Como deixou claro a reportagem publicada pelo Estado sobre o colossal peso dos tributos na economia – na série A Reconstrução do Brasil, que discute os grandes problemas que o País precisa enfrentar para voltar a crescer sem sobressaltos –, o ajuste fiscal, na sua essência, não pode mais se basear no aumento das receitas públicas, como usualmente se fez no passado.

O contribuinte paga imposto demais.

Cada brasileiro precisa trabalhar em média cinco meses e um dia para sustentar o setor público, que, em contrapartida, lhe devolve serviços insuficientes ou de má qualidade.

Basta ver as filas dos que necessitam recorrer aos serviços de saúde oferecidos pelo governo, a deterioração da qualidade do ensino público e a precariedade da infraestrutura sob responsabilidade dos governos.

O empenho do governo Michel Temer em conter os gastos do setor público, por meio da imposição de um teto para as despesas, por isso, é uma iniciativa absolutamente indispensável para evitar o agravamento da séria crise fiscal sem necessariamente recorrer mais uma vez ao bolso do contribuinte.

Mas a aprovação do teto é apenas o início do profundo ajuste fiscal necessário para se alcançar o equilíbrio estrutural das finanças públicas.

Outras medidas que contenham o crescimento automático, em termos reais, de boa parte das despesas, independentemente do comportamento da economia, são igualmente necessárias. Aí se incluem, entre outras, as reformas da Previdência e do sistema tributário e a racionalização dos gastos.

É irrealista imaginar que a carga tributária possa ser reduzida em meio à grave crise fiscal que o Brasil enfrenta.

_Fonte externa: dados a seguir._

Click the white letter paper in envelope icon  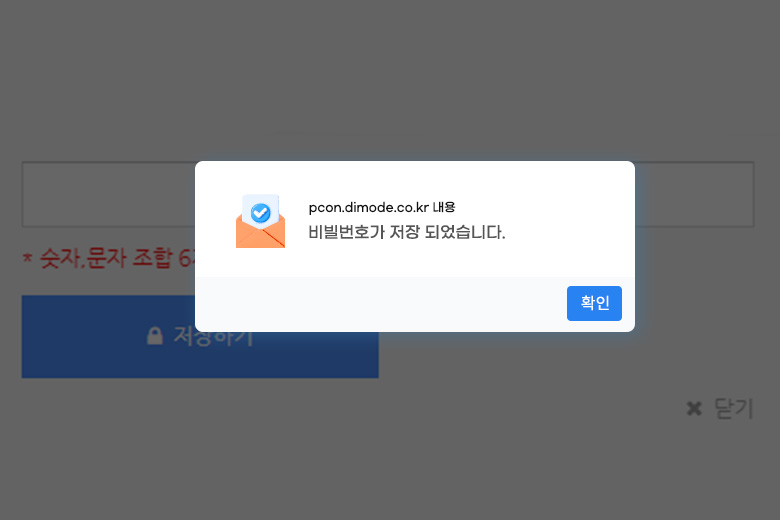point(260,211)
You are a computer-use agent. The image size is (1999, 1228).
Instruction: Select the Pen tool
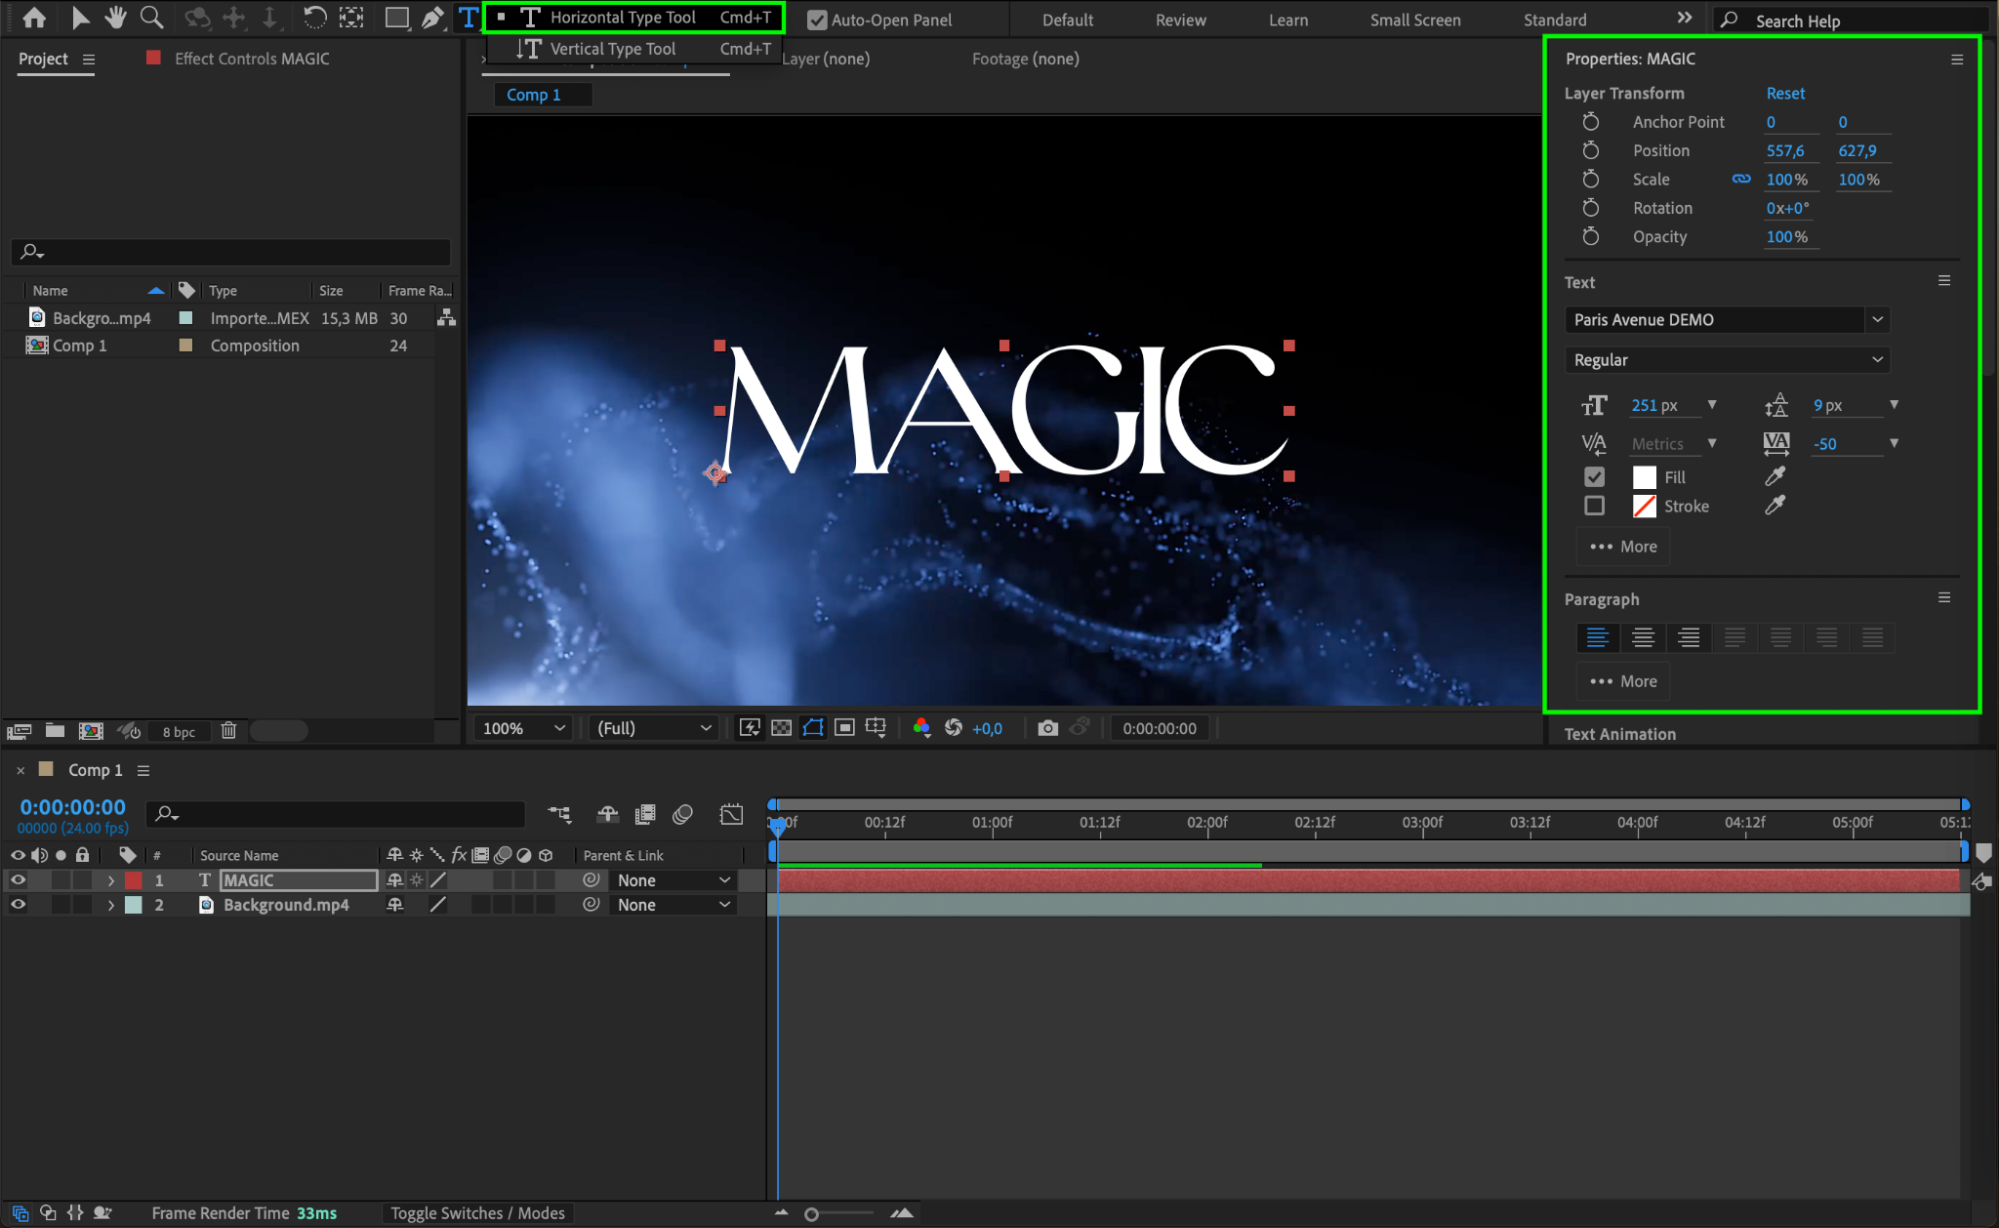(432, 17)
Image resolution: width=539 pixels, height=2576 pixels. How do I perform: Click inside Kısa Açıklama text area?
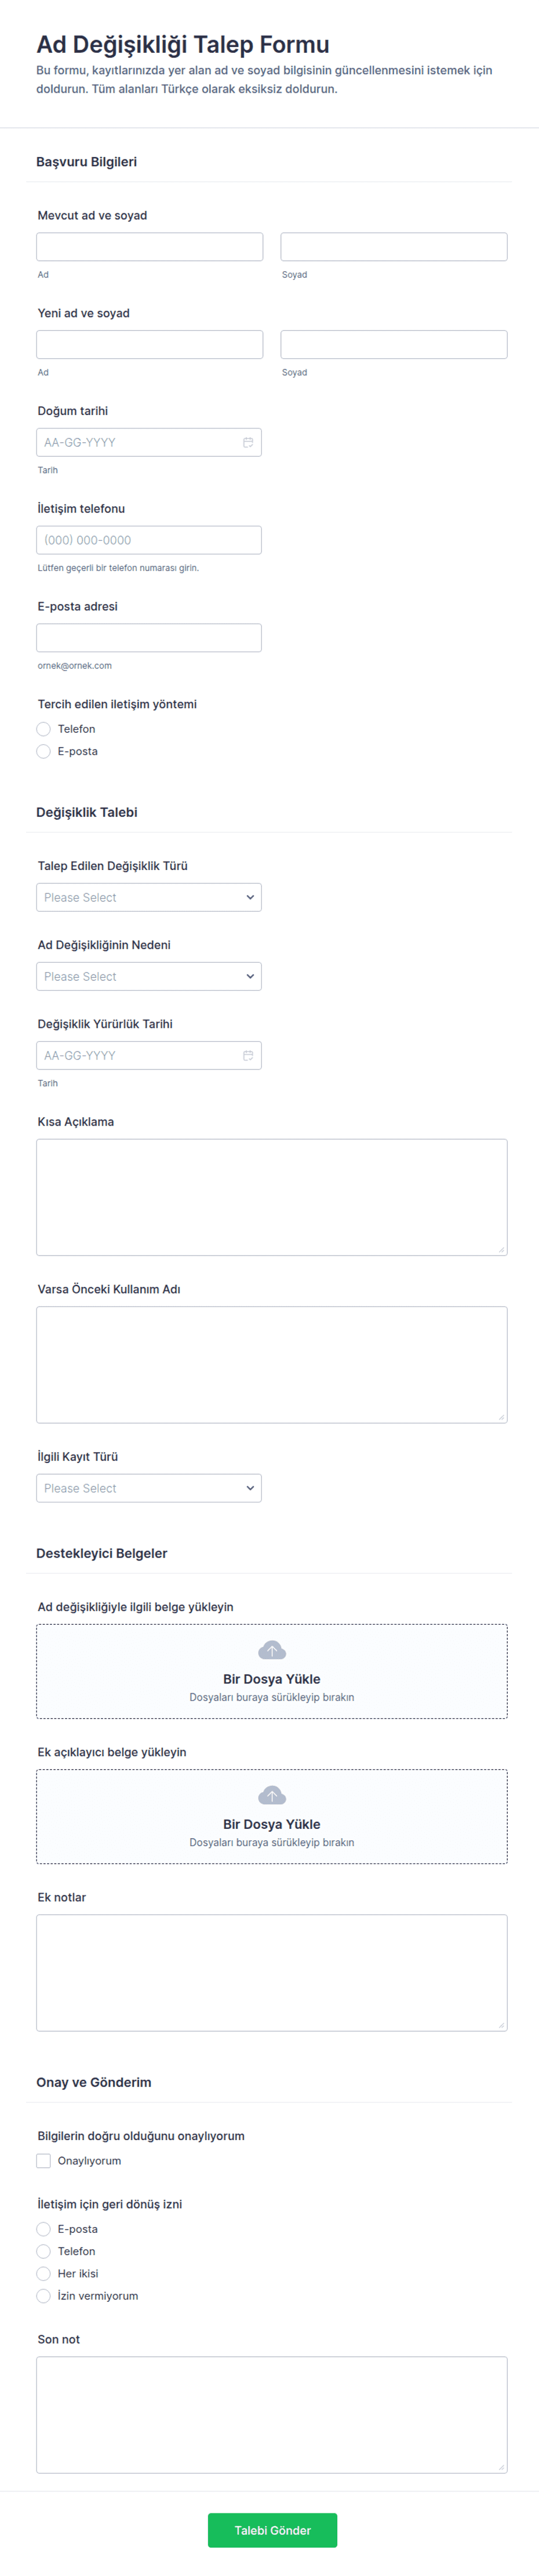[x=272, y=1197]
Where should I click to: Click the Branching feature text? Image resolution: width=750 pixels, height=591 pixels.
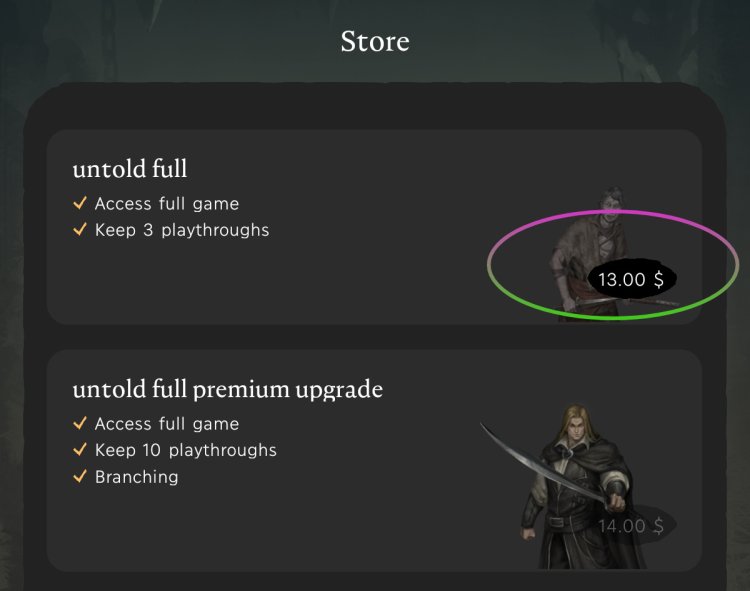137,477
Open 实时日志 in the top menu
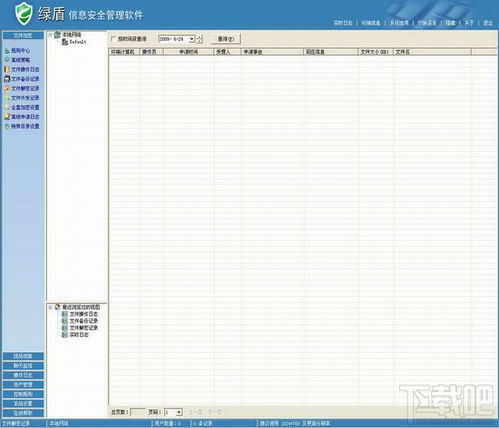The height and width of the screenshot is (428, 499). pos(343,23)
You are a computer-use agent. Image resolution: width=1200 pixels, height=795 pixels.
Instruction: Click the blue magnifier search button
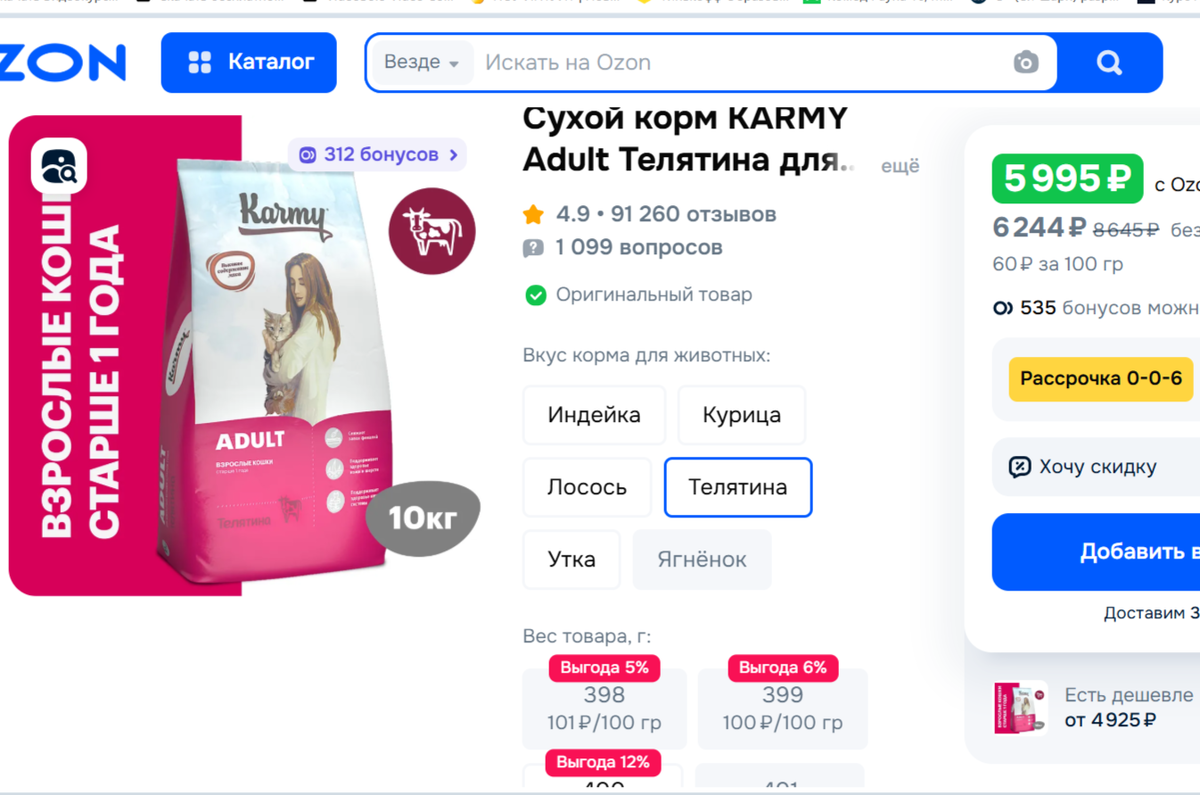point(1109,63)
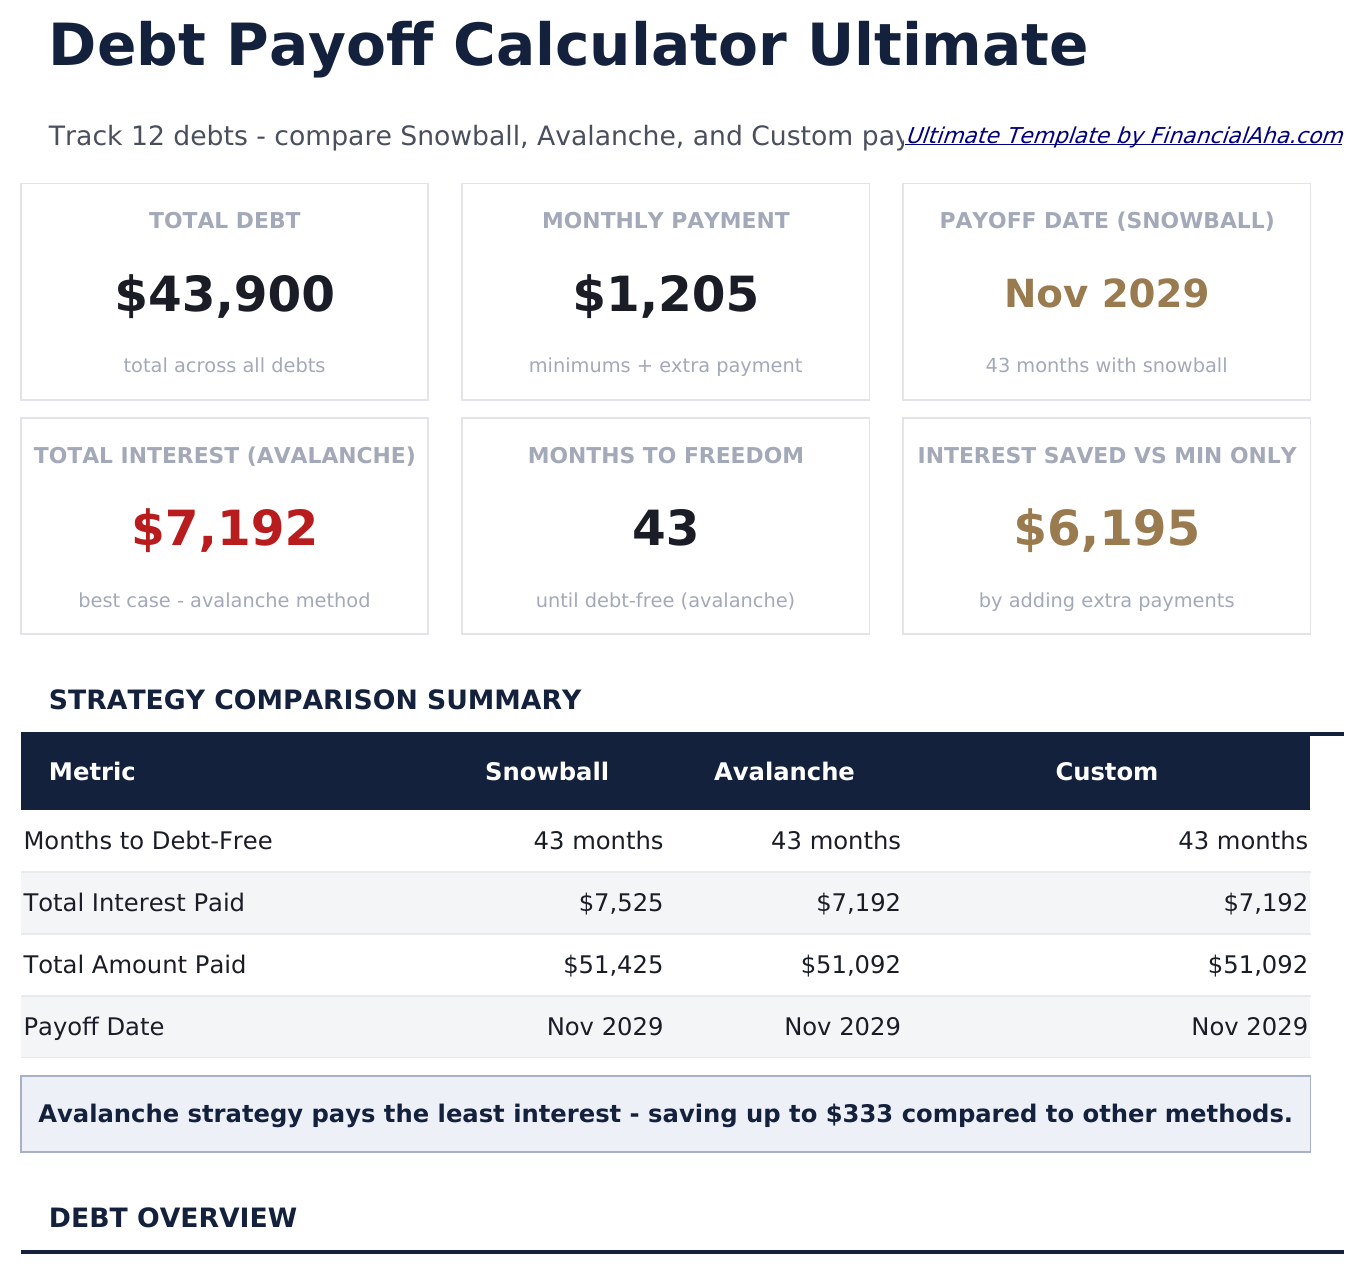Click the Avalanche column header
The image size is (1364, 1274).
(x=784, y=772)
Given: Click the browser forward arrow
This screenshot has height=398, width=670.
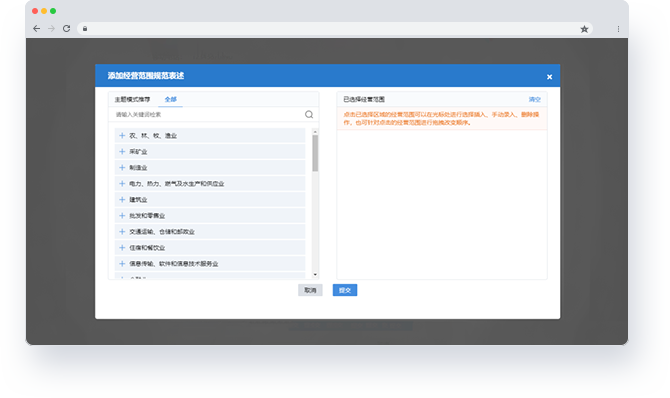Looking at the screenshot, I should [x=51, y=29].
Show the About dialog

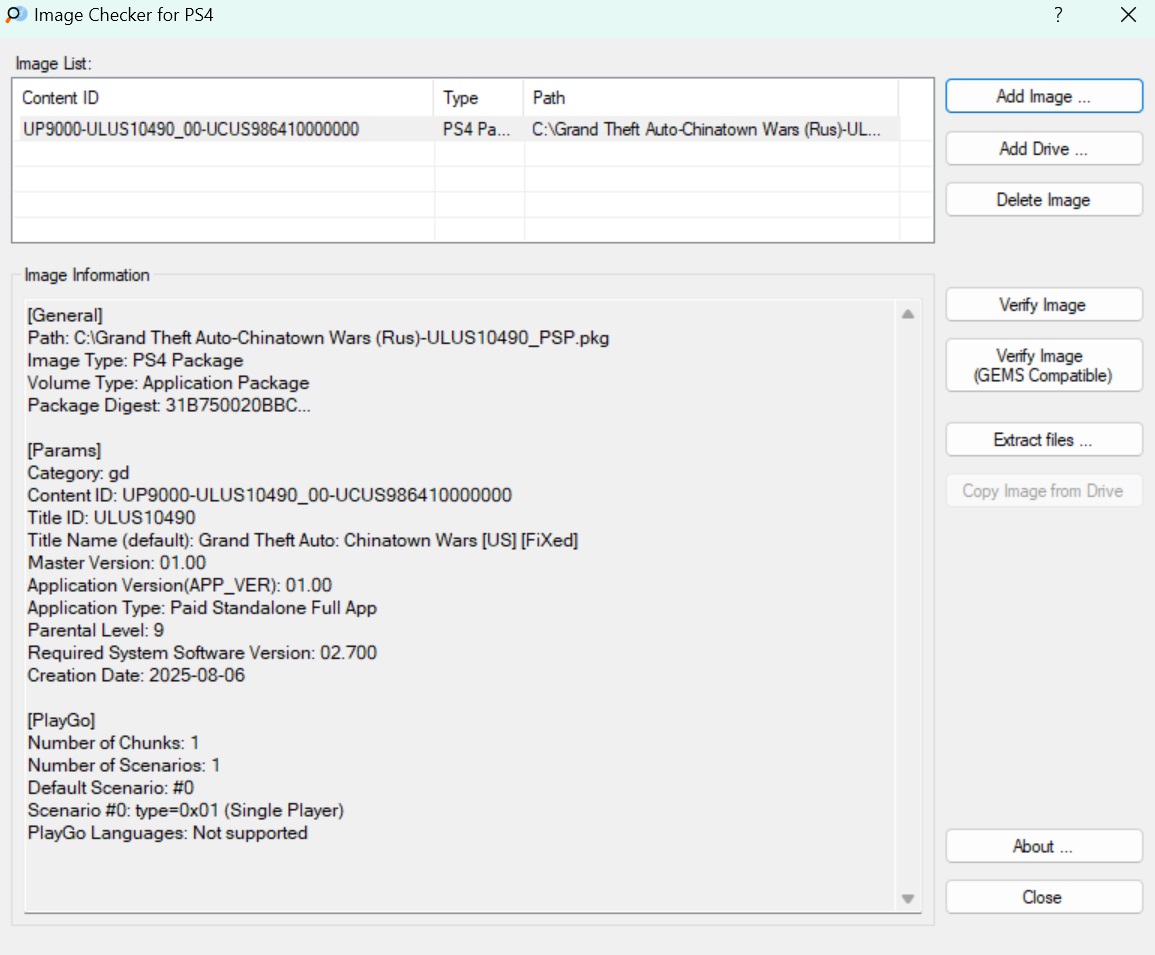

Mas o peso dos tributos sobre a atividade econômica e sobre o orçamento das famílias chegou ao limite suportável, ou já o ultrapassou, o que torna urgente a revisão do sistema.

Não é só seu peso excessivo sobre a sociedade que torna o sistema tributário brasileiro ruim. Sua complexidade sujeita os contribuintes a pesadas sanções financeiras, por descumprimento de normas que mudam com grande frequência, e gera insegurança jurídica.

Daí o contencioso tributário no Brasil ser, talvez, o maior do mundo, na avaliação do economista Bernard Appy.

Simplificação e racionalização são os objetivos das propostas de reforma tributária em exame.

Ela deve começar pelos tributos que incidem sobre consumo e serviços nos três níveis de governo (IPI, na esfera federal; ICMS, na estadual; e ISS, na municipal). O fracasso de tentativas anteriores de mudança das regras de incidência desses tributos e de repartição de seu produto demonstra a grande dificuldade política para chegar a um modelo aceitável por todas as instâncias do setor público.

Se, nos dois anos de que dispõe, o governo Michel Temer conseguir amealhar capital político para fazer avançar uma proposta de reforma tributária que racionalize o sistema e elimine suas principais distorções, terá dado um grande impulso para o crescimento do Brasil.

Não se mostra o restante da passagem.